To oversimplify with an example, if I like Linda Sikora’s work, rather than imitating her forms and surfaces, I could begin to develop my own voice by researching what has influenced her work. By delving into the handfuls of objects, cultures and periods that have defined her style, my own work could become unique rather than simply referential. Who I am as a person and maker will affect how I respond to the exact same historic European porcelain pitcher that inspired her. That’s not to say I can’t appreciate, admire and buy her work, but I am more likely to find my own voice by looking at what is behind her pots rather than just looking at her pots.

So that is one of the anecdotes I tell in a workshop to begin to explain how one might develop a style. I honestly think if an artist sets out with style as the goal rather than as a byproduct of making what he enjoys based on what inspires him, he will fail. (Though I’m sure there are artists who receive recognition this way, I don’t think they are happy, respected artists.)

Style is the amazing culmination of everything an artist has experienced, loves and is, manifested in an object. I touch on the wide range of things that have shaped my own work (and style) throughout this blog**, and also discuss them in my Bio and Statement.

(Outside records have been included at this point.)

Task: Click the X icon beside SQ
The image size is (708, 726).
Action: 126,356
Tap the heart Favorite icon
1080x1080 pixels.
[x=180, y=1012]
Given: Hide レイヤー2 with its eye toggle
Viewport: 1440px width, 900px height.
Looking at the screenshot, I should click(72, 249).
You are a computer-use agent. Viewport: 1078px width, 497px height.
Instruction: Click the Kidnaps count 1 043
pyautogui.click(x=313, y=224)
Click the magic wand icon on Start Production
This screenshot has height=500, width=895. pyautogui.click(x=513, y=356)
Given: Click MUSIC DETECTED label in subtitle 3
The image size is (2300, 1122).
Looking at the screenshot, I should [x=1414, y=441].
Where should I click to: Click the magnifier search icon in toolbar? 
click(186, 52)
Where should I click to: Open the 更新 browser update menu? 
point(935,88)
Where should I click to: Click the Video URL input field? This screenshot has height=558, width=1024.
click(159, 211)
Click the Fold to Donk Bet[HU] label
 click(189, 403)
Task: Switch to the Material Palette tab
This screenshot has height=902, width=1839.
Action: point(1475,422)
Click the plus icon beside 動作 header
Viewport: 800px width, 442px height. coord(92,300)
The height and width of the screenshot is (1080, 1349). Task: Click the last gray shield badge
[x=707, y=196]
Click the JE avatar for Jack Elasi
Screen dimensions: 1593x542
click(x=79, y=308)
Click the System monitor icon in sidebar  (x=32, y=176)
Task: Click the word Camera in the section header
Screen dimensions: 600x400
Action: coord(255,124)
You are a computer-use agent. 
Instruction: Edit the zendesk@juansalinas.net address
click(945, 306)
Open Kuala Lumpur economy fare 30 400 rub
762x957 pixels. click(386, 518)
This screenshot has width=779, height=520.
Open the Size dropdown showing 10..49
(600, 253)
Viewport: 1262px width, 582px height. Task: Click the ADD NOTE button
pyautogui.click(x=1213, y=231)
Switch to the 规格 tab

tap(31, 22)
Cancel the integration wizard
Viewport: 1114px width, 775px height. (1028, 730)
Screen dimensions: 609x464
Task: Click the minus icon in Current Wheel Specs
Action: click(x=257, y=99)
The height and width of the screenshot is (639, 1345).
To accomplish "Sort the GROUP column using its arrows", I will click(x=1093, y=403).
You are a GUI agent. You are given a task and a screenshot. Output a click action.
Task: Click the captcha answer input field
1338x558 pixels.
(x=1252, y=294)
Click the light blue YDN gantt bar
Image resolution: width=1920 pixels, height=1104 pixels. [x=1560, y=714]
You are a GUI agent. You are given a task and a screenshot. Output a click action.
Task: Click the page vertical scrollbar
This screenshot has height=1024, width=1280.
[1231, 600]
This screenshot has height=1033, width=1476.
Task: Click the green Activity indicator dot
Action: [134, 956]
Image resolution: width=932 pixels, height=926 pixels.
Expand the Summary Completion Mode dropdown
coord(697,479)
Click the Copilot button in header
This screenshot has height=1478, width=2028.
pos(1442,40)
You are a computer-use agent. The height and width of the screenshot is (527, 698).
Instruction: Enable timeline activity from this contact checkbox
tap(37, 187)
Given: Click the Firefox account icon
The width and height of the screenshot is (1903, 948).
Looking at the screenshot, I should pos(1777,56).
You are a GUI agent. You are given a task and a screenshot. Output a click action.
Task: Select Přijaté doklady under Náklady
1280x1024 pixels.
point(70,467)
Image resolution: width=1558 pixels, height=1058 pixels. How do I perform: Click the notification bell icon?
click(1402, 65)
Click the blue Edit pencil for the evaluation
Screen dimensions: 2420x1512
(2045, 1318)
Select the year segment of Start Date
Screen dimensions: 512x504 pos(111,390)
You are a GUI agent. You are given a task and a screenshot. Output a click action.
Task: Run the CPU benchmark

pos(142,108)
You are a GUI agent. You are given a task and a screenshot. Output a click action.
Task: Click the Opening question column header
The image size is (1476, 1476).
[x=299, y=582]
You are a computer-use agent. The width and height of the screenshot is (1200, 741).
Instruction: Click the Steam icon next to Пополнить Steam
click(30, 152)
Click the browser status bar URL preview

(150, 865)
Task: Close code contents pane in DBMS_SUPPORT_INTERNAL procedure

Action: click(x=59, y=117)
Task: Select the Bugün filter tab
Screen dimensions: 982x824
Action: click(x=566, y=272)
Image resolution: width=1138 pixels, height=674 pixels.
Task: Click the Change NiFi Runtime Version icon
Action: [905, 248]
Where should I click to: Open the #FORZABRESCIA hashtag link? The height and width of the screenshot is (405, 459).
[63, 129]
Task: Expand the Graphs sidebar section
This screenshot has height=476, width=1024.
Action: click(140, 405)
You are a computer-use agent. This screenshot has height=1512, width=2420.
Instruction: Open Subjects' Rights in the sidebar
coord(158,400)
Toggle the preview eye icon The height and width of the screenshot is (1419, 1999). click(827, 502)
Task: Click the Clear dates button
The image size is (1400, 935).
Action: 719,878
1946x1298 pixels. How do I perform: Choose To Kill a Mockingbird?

The images in this post represent some of the details—based directly on my influences and interests—I feel make my work unique, my style signatures: slip-trailed shapes that look like rolled fondant; ornate stamping; two-part cup handles;  and Kanthal wire as form. Forms like my Corset series, surfaces like my satin color palette, and even an actual signature, like my name stamp (below) are also part of that design “signature”.  The best compliment I receive about my work is, “I’ve never seen anything like this before.”  What I bring to the pots is something no one else has: my touch, my eye, my mish-mash of interests and my passion.  That’s style.

* I’m sorry to say I don’t remember the speaker for that 1998 Dallas/Ft. Worth NCECA slide lecture.  If someone knows, please drop me a note.

** You can click “Influences” under “Blog Post Categories” in the right column, or here to see and read more about mine.

In Progress—Corset Vessels

Corset In Progress ICorset In Progress II
Left: Altered, darted and footed.  Right: Cut and defined lip/neckline.
Corset In Progress IIICorsets in progress IV
Left: All four in-progress.  Right: Handles and further definition.
Corsets In Progress VThe first two ladies complete with their slip-trailed deco.

I began this Corset series around six years ago (a story I’ll delve into at a different time) and though I don’t actually make them often, they have become somewhat of a signature form. This vessel idea began as corset-like, becoming more literal before morphing into something I think of now as more akin to upholstered furniture than vintage undergarment.

It was gratifying to spend the last week and a half (not at my computer) making some pots I just felt like making. The four are now complete and drying slowly in anticipation of joining other smaller pots yet to be made for a bisque firing.

The images above show some of the stages in the making process, minus the most dramatic image (because it didn’t occur to me till later to document it). These begin as straight-sided cylinders…subsequently altered, darted, built, added on, refined, defined, slip-trailed, slip-sponged and carved.